## BEGIN Exercise data
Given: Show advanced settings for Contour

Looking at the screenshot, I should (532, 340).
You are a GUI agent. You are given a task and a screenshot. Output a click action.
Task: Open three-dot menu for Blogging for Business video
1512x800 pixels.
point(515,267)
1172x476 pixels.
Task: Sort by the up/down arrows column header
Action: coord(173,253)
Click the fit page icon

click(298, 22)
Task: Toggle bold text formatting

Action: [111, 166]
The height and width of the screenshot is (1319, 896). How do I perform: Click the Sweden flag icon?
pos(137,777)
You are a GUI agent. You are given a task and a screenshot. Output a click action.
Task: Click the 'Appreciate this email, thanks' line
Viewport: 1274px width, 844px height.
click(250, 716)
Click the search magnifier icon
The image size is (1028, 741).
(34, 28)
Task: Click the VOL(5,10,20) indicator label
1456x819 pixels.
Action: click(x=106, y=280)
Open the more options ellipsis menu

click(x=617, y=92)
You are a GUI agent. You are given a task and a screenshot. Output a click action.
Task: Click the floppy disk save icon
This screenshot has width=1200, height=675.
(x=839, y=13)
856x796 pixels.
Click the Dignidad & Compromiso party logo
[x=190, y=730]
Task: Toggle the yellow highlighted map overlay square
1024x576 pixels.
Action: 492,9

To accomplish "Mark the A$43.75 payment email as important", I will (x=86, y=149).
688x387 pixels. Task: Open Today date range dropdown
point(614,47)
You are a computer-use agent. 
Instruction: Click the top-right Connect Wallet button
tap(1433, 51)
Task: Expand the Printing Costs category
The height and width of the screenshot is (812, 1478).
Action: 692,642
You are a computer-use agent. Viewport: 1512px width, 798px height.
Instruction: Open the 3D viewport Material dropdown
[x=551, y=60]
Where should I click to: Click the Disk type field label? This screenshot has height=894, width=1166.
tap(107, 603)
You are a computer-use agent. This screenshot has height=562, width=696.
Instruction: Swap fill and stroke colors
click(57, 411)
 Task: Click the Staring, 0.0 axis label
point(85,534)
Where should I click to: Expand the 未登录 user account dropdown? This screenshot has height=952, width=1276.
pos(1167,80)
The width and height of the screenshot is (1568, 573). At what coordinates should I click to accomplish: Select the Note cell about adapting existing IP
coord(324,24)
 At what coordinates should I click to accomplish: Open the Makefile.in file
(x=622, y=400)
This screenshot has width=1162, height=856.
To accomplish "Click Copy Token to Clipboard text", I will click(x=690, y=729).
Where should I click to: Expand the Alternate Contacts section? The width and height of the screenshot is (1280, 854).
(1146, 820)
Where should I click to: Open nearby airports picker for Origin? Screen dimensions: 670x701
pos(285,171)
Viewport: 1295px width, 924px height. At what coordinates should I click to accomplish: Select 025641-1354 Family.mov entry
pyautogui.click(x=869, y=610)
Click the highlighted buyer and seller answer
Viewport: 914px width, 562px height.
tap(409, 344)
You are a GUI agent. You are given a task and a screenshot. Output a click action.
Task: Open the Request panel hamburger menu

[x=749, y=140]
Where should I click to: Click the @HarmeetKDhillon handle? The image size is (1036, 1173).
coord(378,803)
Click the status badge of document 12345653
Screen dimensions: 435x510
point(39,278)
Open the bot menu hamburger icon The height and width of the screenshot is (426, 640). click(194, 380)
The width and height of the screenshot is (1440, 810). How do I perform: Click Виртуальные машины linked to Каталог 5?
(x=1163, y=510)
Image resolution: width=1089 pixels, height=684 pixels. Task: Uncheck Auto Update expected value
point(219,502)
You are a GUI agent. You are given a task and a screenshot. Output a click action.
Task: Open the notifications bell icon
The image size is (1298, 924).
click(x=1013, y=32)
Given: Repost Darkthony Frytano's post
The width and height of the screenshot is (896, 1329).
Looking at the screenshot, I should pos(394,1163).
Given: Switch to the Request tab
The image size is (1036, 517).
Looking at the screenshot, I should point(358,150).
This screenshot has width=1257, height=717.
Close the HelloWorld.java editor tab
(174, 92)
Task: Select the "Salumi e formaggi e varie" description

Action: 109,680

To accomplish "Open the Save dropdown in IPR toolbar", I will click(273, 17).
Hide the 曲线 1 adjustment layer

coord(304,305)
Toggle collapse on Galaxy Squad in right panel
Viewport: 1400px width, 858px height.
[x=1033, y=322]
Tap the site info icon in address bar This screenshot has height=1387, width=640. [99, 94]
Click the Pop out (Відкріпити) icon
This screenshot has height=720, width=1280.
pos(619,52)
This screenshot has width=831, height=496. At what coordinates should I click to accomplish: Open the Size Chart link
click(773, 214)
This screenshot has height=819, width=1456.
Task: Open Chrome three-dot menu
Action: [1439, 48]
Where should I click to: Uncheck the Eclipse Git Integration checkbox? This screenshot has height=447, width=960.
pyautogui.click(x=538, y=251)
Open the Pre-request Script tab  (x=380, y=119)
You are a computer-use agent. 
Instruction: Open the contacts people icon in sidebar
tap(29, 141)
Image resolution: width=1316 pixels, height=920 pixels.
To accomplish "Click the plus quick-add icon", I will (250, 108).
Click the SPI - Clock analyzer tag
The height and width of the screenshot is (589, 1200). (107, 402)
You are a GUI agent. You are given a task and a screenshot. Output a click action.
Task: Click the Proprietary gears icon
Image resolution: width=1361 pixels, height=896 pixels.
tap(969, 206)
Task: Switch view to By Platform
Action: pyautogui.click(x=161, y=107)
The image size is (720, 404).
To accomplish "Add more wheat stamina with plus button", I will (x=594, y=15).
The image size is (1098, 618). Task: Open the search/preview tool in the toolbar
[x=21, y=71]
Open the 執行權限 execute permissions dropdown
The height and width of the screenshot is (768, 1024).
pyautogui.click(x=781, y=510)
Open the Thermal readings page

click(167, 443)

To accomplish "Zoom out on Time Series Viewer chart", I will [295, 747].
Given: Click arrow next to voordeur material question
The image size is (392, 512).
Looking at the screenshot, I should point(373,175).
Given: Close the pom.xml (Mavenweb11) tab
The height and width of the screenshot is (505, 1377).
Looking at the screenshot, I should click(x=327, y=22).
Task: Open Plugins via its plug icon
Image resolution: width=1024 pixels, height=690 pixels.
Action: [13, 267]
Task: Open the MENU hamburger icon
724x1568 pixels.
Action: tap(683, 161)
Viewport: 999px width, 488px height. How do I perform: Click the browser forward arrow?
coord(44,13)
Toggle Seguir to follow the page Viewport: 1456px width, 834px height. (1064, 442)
## END Exercise data
Copy these lines word for word.

Given: Show advanced settings for Contour

Looking at the screenshot, I should (532, 340).
You are a GUI agent. You are given a task and a screenshot. Output a click action.
Task: Open three-dot menu for Blogging for Business video
1512x800 pixels.
point(515,267)
1172x476 pixels.
Task: Sort by the up/down arrows column header
Action: coord(173,253)
Click the fit page icon

click(298, 22)
Task: Toggle bold text formatting

Action: [111, 166]
The height and width of the screenshot is (1319, 896). How do I perform: Click the Sweden flag icon?
pos(137,777)
You are a GUI agent. You are given a task and a screenshot. Output a click action.
Task: Click the 'Appreciate this email, thanks' line
Viewport: 1274px width, 844px height.
click(250, 716)
Click the search magnifier icon
The image size is (1028, 741).
(34, 28)
Task: Click the VOL(5,10,20) indicator label
1456x819 pixels.
Action: click(x=106, y=280)
Open the more options ellipsis menu

click(x=617, y=92)
You are a GUI agent. You are given a task and a screenshot. Output a click action.
Task: Click the floppy disk save icon
This screenshot has width=1200, height=675.
(x=839, y=13)
856x796 pixels.
Click the Dignidad & Compromiso party logo
[x=190, y=730]
Task: Toggle the yellow highlighted map overlay square
1024x576 pixels.
Action: 492,9

To accomplish "Mark the A$43.75 payment email as important", I will (x=86, y=149).
688x387 pixels. Task: Open Today date range dropdown
point(614,47)
You are a computer-use agent. 
Instruction: Click the top-right Connect Wallet button
tap(1433, 51)
Task: Expand the Printing Costs category
The height and width of the screenshot is (812, 1478).
Action: 692,642
You are a computer-use agent. Viewport: 1512px width, 798px height.
Instruction: Open the 3D viewport Material dropdown
[x=551, y=60]
Where should I click to: Click the Disk type field label? This screenshot has height=894, width=1166.
tap(107, 603)
You are a computer-use agent. This screenshot has height=562, width=696.
Instruction: Swap fill and stroke colors
click(57, 411)
 Task: Click the Staring, 0.0 axis label
point(85,534)
Where should I click to: Expand the 未登录 user account dropdown? This screenshot has height=952, width=1276.
pos(1167,80)
The width and height of the screenshot is (1568, 573). At what coordinates should I click to accomplish: Select the Note cell about adapting existing IP
coord(324,24)
 At what coordinates should I click to accomplish: Open the Makefile.in file
(x=622, y=400)
This screenshot has width=1162, height=856.
To accomplish "Click Copy Token to Clipboard text", I will click(x=690, y=729).
Where should I click to: Expand the Alternate Contacts section? The width and height of the screenshot is (1280, 854).
(1146, 820)
Where should I click to: Open nearby airports picker for Origin? Screen dimensions: 670x701
pos(285,171)
Viewport: 1295px width, 924px height. At what coordinates should I click to accomplish: Select 025641-1354 Family.mov entry
pyautogui.click(x=869, y=610)
Click the highlighted buyer and seller answer
Viewport: 914px width, 562px height.
tap(409, 344)
You are a GUI agent. You are given a task and a screenshot. Output a click action.
Task: Open the Request panel hamburger menu

[x=749, y=140]
Where should I click to: Click the @HarmeetKDhillon handle? The image size is (1036, 1173).
coord(378,803)
Click the status badge of document 12345653
Screen dimensions: 435x510
point(39,278)
Open the bot menu hamburger icon The height and width of the screenshot is (426, 640). click(194, 380)
The width and height of the screenshot is (1440, 810). How do I perform: Click Виртуальные машины linked to Каталог 5?
(x=1163, y=510)
Image resolution: width=1089 pixels, height=684 pixels. Task: Uncheck Auto Update expected value
point(219,502)
You are a GUI agent. You are given a task and a screenshot. Output a click action.
Task: Open the notifications bell icon
The image size is (1298, 924).
click(x=1013, y=32)
Given: Repost Darkthony Frytano's post
The width and height of the screenshot is (896, 1329).
Looking at the screenshot, I should pos(394,1163).
Given: Switch to the Request tab
The image size is (1036, 517).
Looking at the screenshot, I should point(358,150).
This screenshot has width=1257, height=717.
Close the HelloWorld.java editor tab
(174, 92)
Task: Select the "Salumi e formaggi e varie" description

Action: 109,680

To accomplish "Open the Save dropdown in IPR toolbar", I will click(273, 17).
Hide the 曲线 1 adjustment layer

coord(304,305)
Toggle collapse on Galaxy Squad in right panel
Viewport: 1400px width, 858px height.
[x=1033, y=322]
Tap the site info icon in address bar This screenshot has height=1387, width=640. [99, 94]
Click the Pop out (Відкріпити) icon
This screenshot has height=720, width=1280.
pos(619,52)
This screenshot has width=831, height=496. At what coordinates should I click to accomplish: Open the Size Chart link
click(773, 214)
This screenshot has height=819, width=1456.
Task: Open Chrome three-dot menu
Action: [1439, 48]
Where should I click to: Uncheck the Eclipse Git Integration checkbox? This screenshot has height=447, width=960.
pyautogui.click(x=538, y=251)
Open the Pre-request Script tab  (x=380, y=119)
You are a computer-use agent. 
Instruction: Open the contacts people icon in sidebar
tap(29, 141)
Image resolution: width=1316 pixels, height=920 pixels.
To accomplish "Click the plus quick-add icon", I will (250, 108).
Click the SPI - Clock analyzer tag
The height and width of the screenshot is (589, 1200). (107, 402)
You are a GUI agent. You are given a task and a screenshot. Output a click action.
Task: Click the Proprietary gears icon
Image resolution: width=1361 pixels, height=896 pixels.
tap(969, 206)
Task: Switch view to By Platform
Action: pyautogui.click(x=161, y=107)
The image size is (720, 404).
To accomplish "Add more wheat stamina with plus button", I will (x=594, y=15).
The image size is (1098, 618). Task: Open the search/preview tool in the toolbar
[x=21, y=71]
Open the 執行權限 execute permissions dropdown
The height and width of the screenshot is (768, 1024).
pyautogui.click(x=781, y=510)
Open the Thermal readings page

click(167, 443)

To accomplish "Zoom out on Time Series Viewer chart", I will [295, 747].
Given: Click arrow next to voordeur material question
The image size is (392, 512).
Looking at the screenshot, I should point(373,175).
Given: Close the pom.xml (Mavenweb11) tab
The height and width of the screenshot is (505, 1377).
Looking at the screenshot, I should click(x=327, y=22).
Task: Open Plugins via its plug icon
Image resolution: width=1024 pixels, height=690 pixels.
Action: [13, 267]
Task: Open the MENU hamburger icon
724x1568 pixels.
Action: tap(683, 161)
Viewport: 999px width, 488px height. How do I perform: Click the browser forward arrow?
coord(44,13)
Toggle Seguir to follow the page Viewport: 1456px width, 834px height. (1064, 442)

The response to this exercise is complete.